### Your objective
Only the lines from the one with "Select the Geräte-ID label text" through the final line below belong in the answer, copied exactly and without pictures.

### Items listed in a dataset
▬▬▬▬▬▬

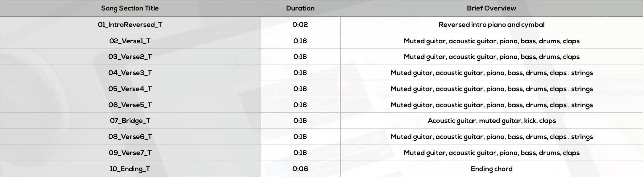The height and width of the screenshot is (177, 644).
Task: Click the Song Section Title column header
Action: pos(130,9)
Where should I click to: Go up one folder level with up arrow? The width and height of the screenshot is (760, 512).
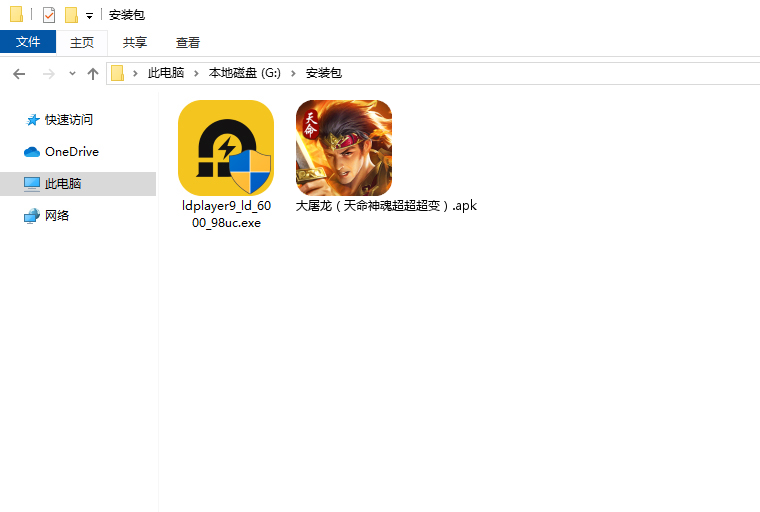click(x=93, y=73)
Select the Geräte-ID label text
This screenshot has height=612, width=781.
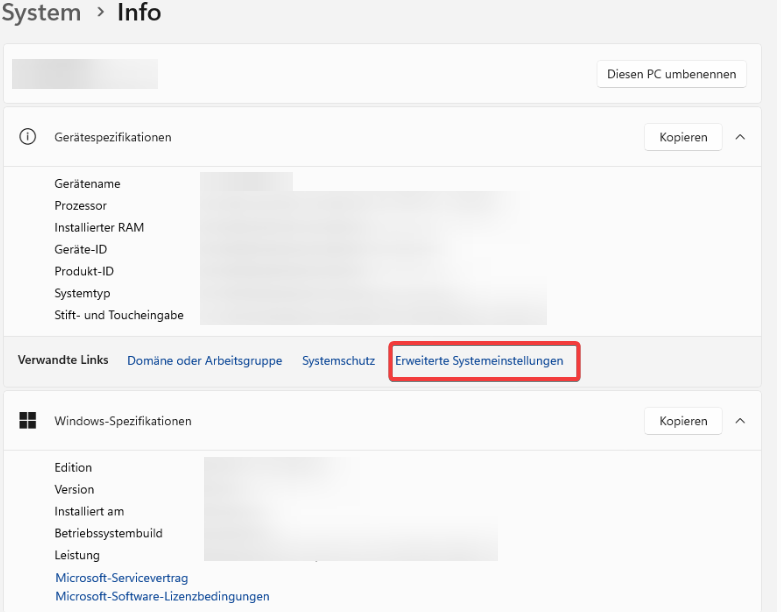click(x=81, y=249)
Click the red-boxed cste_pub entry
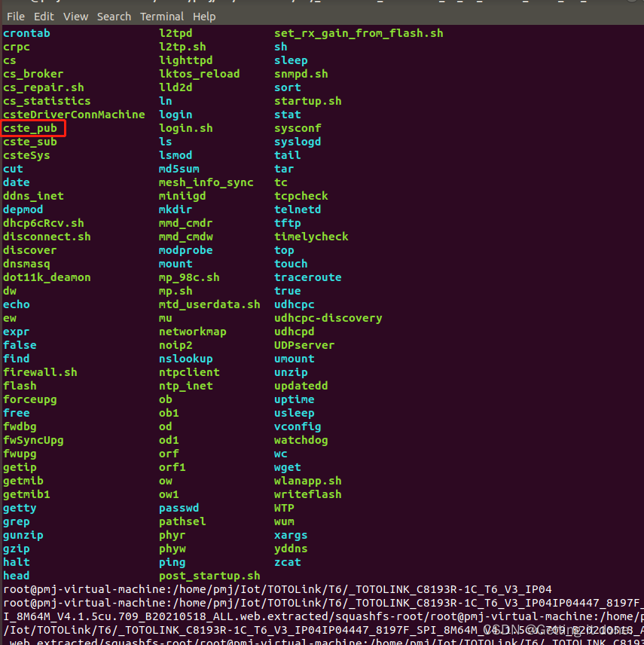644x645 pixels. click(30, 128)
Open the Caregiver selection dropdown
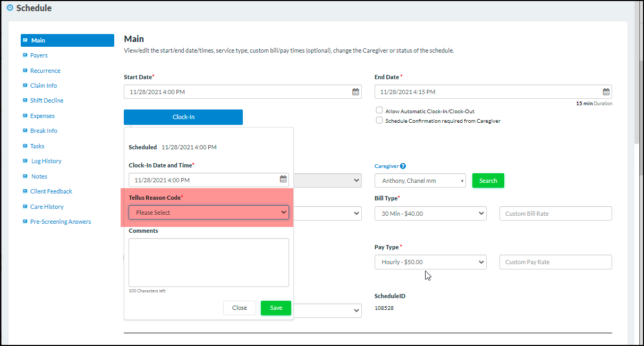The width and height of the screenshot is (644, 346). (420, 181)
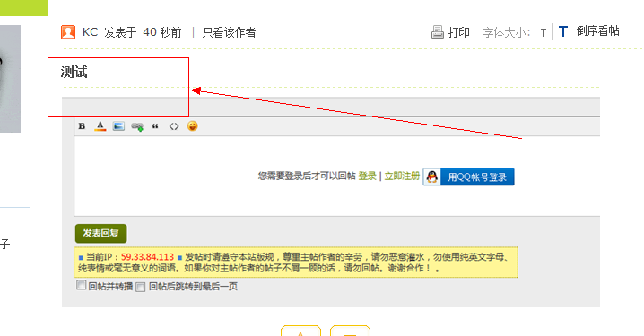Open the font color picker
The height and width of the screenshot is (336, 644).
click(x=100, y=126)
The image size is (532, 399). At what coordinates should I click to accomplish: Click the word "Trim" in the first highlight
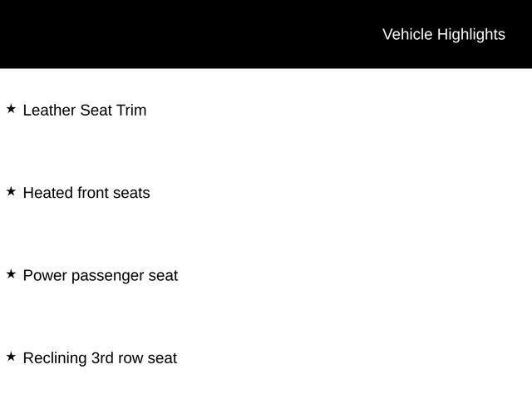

▬▬▬▬▬▬

### Solution for this task
Select the Geräte-ID label text
This screenshot has height=612, width=781.
click(x=81, y=249)
Click the red-boxed cste_pub entry
644x645 pixels. click(30, 128)
Open the Caregiver selection dropdown
The width and height of the screenshot is (644, 346). (420, 181)
Open the font color picker
The height and width of the screenshot is (336, 644).
click(x=100, y=126)
The image size is (532, 399). At what coordinates should I click to accomplish: Click the word "Trim" in the first highlight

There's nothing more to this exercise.